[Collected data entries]
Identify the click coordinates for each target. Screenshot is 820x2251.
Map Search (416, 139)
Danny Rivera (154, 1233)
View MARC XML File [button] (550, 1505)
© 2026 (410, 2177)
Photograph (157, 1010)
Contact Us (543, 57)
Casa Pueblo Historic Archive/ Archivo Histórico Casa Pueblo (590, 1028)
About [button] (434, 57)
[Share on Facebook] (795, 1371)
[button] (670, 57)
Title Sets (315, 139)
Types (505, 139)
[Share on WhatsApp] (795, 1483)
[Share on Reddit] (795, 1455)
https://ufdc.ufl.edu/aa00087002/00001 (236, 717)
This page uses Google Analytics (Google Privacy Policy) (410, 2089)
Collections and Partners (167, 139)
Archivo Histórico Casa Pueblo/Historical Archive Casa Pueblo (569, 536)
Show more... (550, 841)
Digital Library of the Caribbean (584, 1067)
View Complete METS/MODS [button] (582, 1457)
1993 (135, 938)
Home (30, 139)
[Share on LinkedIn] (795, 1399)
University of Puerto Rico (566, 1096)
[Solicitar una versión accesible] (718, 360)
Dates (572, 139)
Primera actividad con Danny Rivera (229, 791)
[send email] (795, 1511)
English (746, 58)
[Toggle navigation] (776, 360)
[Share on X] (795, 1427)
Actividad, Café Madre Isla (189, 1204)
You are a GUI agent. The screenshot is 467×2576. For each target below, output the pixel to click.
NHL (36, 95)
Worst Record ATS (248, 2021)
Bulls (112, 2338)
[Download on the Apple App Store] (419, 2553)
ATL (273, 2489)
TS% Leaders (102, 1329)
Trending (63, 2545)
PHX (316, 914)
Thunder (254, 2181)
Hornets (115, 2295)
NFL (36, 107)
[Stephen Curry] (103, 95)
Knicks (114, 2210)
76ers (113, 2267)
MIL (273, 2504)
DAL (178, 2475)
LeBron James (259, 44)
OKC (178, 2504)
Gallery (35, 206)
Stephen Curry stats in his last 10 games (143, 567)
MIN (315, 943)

§ **Your instructions**
Return every record, word for word.

§ **Task solution**
Identify the click coordinates for each target. Screenshot is 820x2251.
Map Search (416, 139)
Danny Rivera (154, 1233)
View MARC XML File [button] (550, 1505)
© 2026 (410, 2177)
Photograph (157, 1010)
Contact Us (543, 57)
Casa Pueblo Historic Archive/ Archivo Histórico Casa Pueblo (590, 1028)
About [button] (434, 57)
[Share on Facebook] (795, 1371)
[button] (670, 57)
Title Sets (315, 139)
Types (505, 139)
[Share on WhatsApp] (795, 1483)
[Share on Reddit] (795, 1455)
https://ufdc.ufl.edu/aa00087002/00001 (236, 717)
This page uses Google Analytics (Google Privacy Policy) (410, 2089)
Collections and Partners (167, 139)
Archivo Histórico Casa Pueblo/Historical Archive Casa Pueblo (569, 536)
Show more... (550, 841)
Digital Library of the Caribbean (584, 1067)
View Complete METS/MODS [button] (582, 1457)
1993 (135, 938)
Home (30, 139)
[Share on LinkedIn] (795, 1399)
University of Puerto Rico (566, 1096)
[Solicitar una versión accesible] (718, 360)
Dates (572, 139)
Primera actividad con Danny Rivera (229, 791)
[send email] (795, 1511)
English (746, 58)
[Toggle navigation] (776, 360)
[Share on X] (795, 1427)
Actividad, Café Madre Isla (189, 1204)
You are a GUI agent. The screenshot is 467×2576. For each target below, output the pixel to click.
NHL (36, 95)
Worst Record ATS (248, 2021)
Bulls (112, 2338)
[Download on the Apple App Store] (419, 2553)
ATL (273, 2489)
TS% Leaders (102, 1329)
Trending (63, 2545)
PHX (316, 914)
Thunder (254, 2181)
Hornets (115, 2295)
NFL (36, 107)
[Stephen Curry] (103, 95)
Knicks (114, 2210)
76ers (113, 2267)
MIL (273, 2504)
DAL (178, 2475)
LeBron James (259, 44)
OKC (178, 2504)
Gallery (35, 206)
Stephen Curry stats in his last 10 games (143, 567)
MIN (315, 943)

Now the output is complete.